Sus caderas, tensas e hinchadas, se encuentran y sus bocas sueltan el suspiro creado por tal satisfacción. La proximidad pasa a segundo plano cuando es la fricción el objetivo que enloquece sus cabezas. El cazador demuestra una vez más su valentía al levantar, con una anhelada desobediencia, la camisa de su amante. La sensibilidad del otro se incrementa exponencialmente y se pierde en la fuerte espalda de su oscuridad, rasgando el momento con sus uñas. La presión se hace insoportable pero no menos deseable; se transmuta en un cielo que se materializa a partir de sus gemidos y estocadas incesantes, reflejando la perdición de ambos. Solo un roce adecuado y la velocidad incrementa, tan solo un silencio perfecto y el reconocimiento se hace eterno.

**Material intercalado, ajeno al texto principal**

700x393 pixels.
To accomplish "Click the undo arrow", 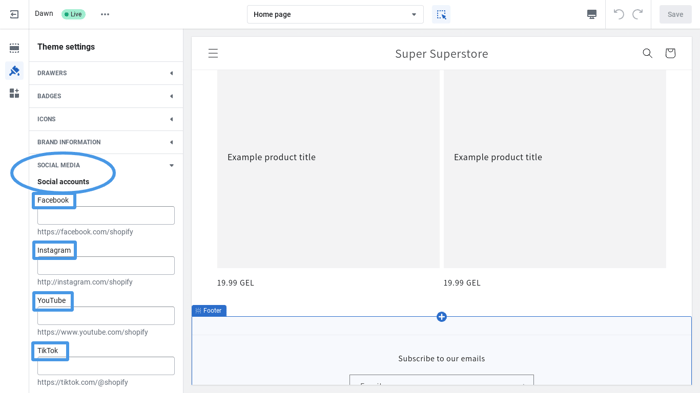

Ellos nunca podrían hacer el amor, pues se esperaba de su unión alguna hecatombe de destrucción y soledad, sin embargo, en esa habitación se encontraba justamente la evidencia húmeda de supervivencia, de existencia conjunta y fluida. La calidez de sus manos mientras arrancaban lo que les pertenece, su hiperventilación cuando las sensaciones rompían paredes y límites, se convertían en los argumentos que esgrimía su defensa. Pero los reales argumentos convivían en sus miradas brillantes, que expresaban conjuros de entrega total e incondicional, que abogaban por un amor en su más pura expresión. Y eso era más de lo que necesitaban.